In 2007, along with , was reequipped by Kongsberg Gruppen with bathymetric systems in a program sponsored by the UNDP (United Nations Development Programs).

In 2011, the ship's hydrographic equipment were listed as follows:

- Differential Satellite Navigator (DGPS) for precision unit positioning
- Three sonar echosounders, one of them portable for object detection
- Plotter for making bathymetric maps
- Fax-modem - for reception of weather charts
- Semi-rigid boat of 5.6 m in length, 70 HP engine, equipped with DGPS satellite navigator and computer with "Hidronav" 2

==Mission History==
Comodoro Rivadavia carried out various scientific research missions, and was an important asset for carrying out Argentina's National Cartographic Plan, by conducting hydrographic surveys on navigable routes.
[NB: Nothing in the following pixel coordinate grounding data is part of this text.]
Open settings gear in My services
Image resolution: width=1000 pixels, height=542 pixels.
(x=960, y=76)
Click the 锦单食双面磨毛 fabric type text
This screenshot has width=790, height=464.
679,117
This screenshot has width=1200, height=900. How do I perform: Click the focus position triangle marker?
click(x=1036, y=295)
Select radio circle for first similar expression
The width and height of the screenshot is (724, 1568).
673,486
She also regularly conducted Antarctic campaigns and research.

In May 1998, she provided assistance to those affected by coastal flooding caused by the El Niño phenomenon.

Beginning in 2007 this ship was involved in mapping the Patagonian continental shelf of the Argentine Sea. This project was submitted to the United Nations (UN) on 22 April 2009 to support Argentina's claim that 1700000 km2 of ocean should be in the Argentinian Exclusive economic zone under the Convention on the Continental Shelf and Convention on the Law of the Sea. This claim was recognized by the UN in 2016.
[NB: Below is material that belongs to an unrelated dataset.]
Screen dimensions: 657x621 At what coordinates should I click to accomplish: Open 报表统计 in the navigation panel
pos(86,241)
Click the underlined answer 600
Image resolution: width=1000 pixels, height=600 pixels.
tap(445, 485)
In July 2013, she participated in the search for a crew member of the Virgen María fishing boat, who disappeared at sea.

In September 2014, the ship used its hydrographic instrumentation to assist in a SARSUB exercise with the Salta submarine.

In November 2017, she participated in the search for the missing Argentine Navy submarine, ARA San Juan (S-42). The wreckage of the sub was finally discovered a year after sinking.

The ship remained on the navy list as of 2022, but was reported as likely soon to be placed on the disposal list. In 2024 it was announced that the ship was to be auctioned off.